For now, I think 19x19 CGOS is still pretty good and doesn’t seem yet have the same issues, but if you’re talking about hypothetical perfect play even on 19x19, you’re probably into similarly sketchy territory. From 9x9 we’ve seen that ratings don’t become entirely meaningless, there’s still some decent amount of correlation, but the assumptions that the existence of a rating itself is founded on also don’t hold up that well either, so ratings work poorly and can’t be defined all that precisely.

3 Likes

I don’t expect a perfect player to actually reach some astronomically large rating in practice. I do expect it to eventually reach a very high rating (compared to current top bot ratings).

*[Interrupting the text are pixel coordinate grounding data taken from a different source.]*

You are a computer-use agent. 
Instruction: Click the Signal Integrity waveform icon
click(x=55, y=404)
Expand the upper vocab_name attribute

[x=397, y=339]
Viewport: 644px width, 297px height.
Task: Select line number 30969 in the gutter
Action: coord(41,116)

However high that rating will be, I still don’t expect such a perfect player to be able to give 9 stones handicap to a top pro, so it should be ranked lower than 20d EGF (I expect more like 13d, able to give 3 stones handicap to Shin JinSeo)).

Ofcourse the Elo rating system itself is not perfect, and neither is the rank system based on handicap. Both systems assume that skill gaps between players are perfectly transitive and than these skill gaps can be projected on a single dimension without loss of information.
In reality those assumptions will only hold to some degree. But I still think it is a useful approximation that works well enough under the circumstances it is normally used for: a larger population of players with a somewhat homogeneous skill distribution, where everyone plays frequently against a wide variety of opponents where both players have an unnegligible chance of winning.

I think of it as if the whole thing can more or less be seen as a collection of atoms (players) that together form some sort of coherent macroscopic fluid body with a temperature (rating) gradient. Also in such an image, the potential simplifications are no longer valid when the model breaks down, like when you have only isolated clusters of atoms or other anomalous inhomogeneities.